Bon, n’allons pas nous mentir, il y a derrière notre amie un bon paquet de producteurs qui, eux, savent très bien ce qu’ils font et ne laissent rien au hasard. Mais ce préambule n’était pas là pour rien, parce qu’on retrouve ici aussi une transgression constante de ce qui ferait du R’n’B classique. Cette musique n’est pas voisine des dernières expériences de Drake ou de The Weeknd. C’est quelque chose de moins savant, de plus hasardeux. Non pas que notre amie n’ait pas une conscience aiguë de ses objectifs, mais elle creuse un sillon d’une originalité déroutante. Et consciemment, ce qui est peut-être un exploit.
Commençant par un Preface plongeant, aspirant l’auditeur dans ses méandres, l’abum se poursuit par Lights on, l’un des plats de résistance de l’album et un cauchemar lysergique, où Twigs nous dévoile pour la première fois son filet de voix acide pour répéter inlassablement «When I trust you we ‘ll turn the lights on». Des dizaines de sons qui surnagent dans le brouillard, basses, synthés, cloches, sirènes de voitures, bruits de scratch, guitare passée à l’envers, rires de clowns, flûtes, nous parvient un sentiment d’urgence, le rythme accélère, ralentit, se fige, reprend, le son se dilate, devient énorme puis se compresse à la taille d’un suppositoire et la chanson se termine. Si l’on écoute ça pour la première fois, dire qu’on a passé un bon moment est très certainement un mensonge.
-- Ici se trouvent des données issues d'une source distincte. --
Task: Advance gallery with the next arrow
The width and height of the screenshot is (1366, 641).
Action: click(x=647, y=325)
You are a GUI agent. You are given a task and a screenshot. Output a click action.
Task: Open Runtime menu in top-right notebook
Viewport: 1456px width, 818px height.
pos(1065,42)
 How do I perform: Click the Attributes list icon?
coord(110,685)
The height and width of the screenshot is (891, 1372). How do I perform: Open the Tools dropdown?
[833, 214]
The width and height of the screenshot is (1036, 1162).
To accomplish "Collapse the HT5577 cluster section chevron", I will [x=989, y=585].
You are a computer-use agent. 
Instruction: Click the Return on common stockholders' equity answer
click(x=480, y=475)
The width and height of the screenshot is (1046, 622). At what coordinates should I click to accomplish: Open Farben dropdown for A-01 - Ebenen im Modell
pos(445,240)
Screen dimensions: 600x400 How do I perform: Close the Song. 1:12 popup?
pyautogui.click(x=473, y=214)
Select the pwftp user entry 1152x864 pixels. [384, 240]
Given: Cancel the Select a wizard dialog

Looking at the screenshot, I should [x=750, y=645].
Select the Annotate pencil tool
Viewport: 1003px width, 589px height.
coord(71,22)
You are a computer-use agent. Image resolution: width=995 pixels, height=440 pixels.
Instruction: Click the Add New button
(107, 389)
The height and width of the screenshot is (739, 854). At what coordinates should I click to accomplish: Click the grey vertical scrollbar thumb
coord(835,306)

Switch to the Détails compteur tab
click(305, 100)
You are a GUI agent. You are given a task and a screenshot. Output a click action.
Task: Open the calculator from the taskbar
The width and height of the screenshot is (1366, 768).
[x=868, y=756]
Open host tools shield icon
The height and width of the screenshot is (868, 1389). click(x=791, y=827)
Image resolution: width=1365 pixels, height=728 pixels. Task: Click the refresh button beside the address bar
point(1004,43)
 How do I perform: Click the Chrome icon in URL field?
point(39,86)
Le deuxième morceau, Two Weeks n’apporte rien de bien neuf à ce que proposait Lights on, même si le son a tendance à s’emballer avec bien plus de vergogne. Il est tout de même d’une très bonne facture, notamment par le biais d’un excellent accompagnement au synthé. Single de l’album, il est loin d’être le plus efficace ou le plus convaincant.
Hours est un morceau reposant sur un passage constant de l’accalmie au vacarme, et l’une des productions les plus complexes de l’album où des bruits se superposent à la voix, puis se compressent, virevoltent et se fractionnent pour mieux renaître. À ce stade, le but de Fka Twigs commence à s’apparenter à celui d’un groupe comme Animal Collective. Suggéré par l’enchevêtrement de bruits concrets qui passent comme des trains à l’arrière plan, qui se bousculent partout autour de la fragile voix coincée au milieu, le morceau est un petit chef-d’oeuvre.
Après l’épuisement consécutif à Hours, Pendulum est un morceau qui prend bien plus son temps, construit sur une montée en puissance dont la fin voit la chanteuse donner franchement de la voix pour la première fois. Rien à redire. Video girl est sans doute le morceau le plus direct de l’album, en cela qu’il est régi par une mélodie aisément identifiable et un refrain. Même l’orchestration se fait beaucoup moins complexe et saccadée. Tellement pop, qu’on songe presque à un morceau de Portugal The Man. Pas nécessairement le morceau le plus intéressant de cet album varié.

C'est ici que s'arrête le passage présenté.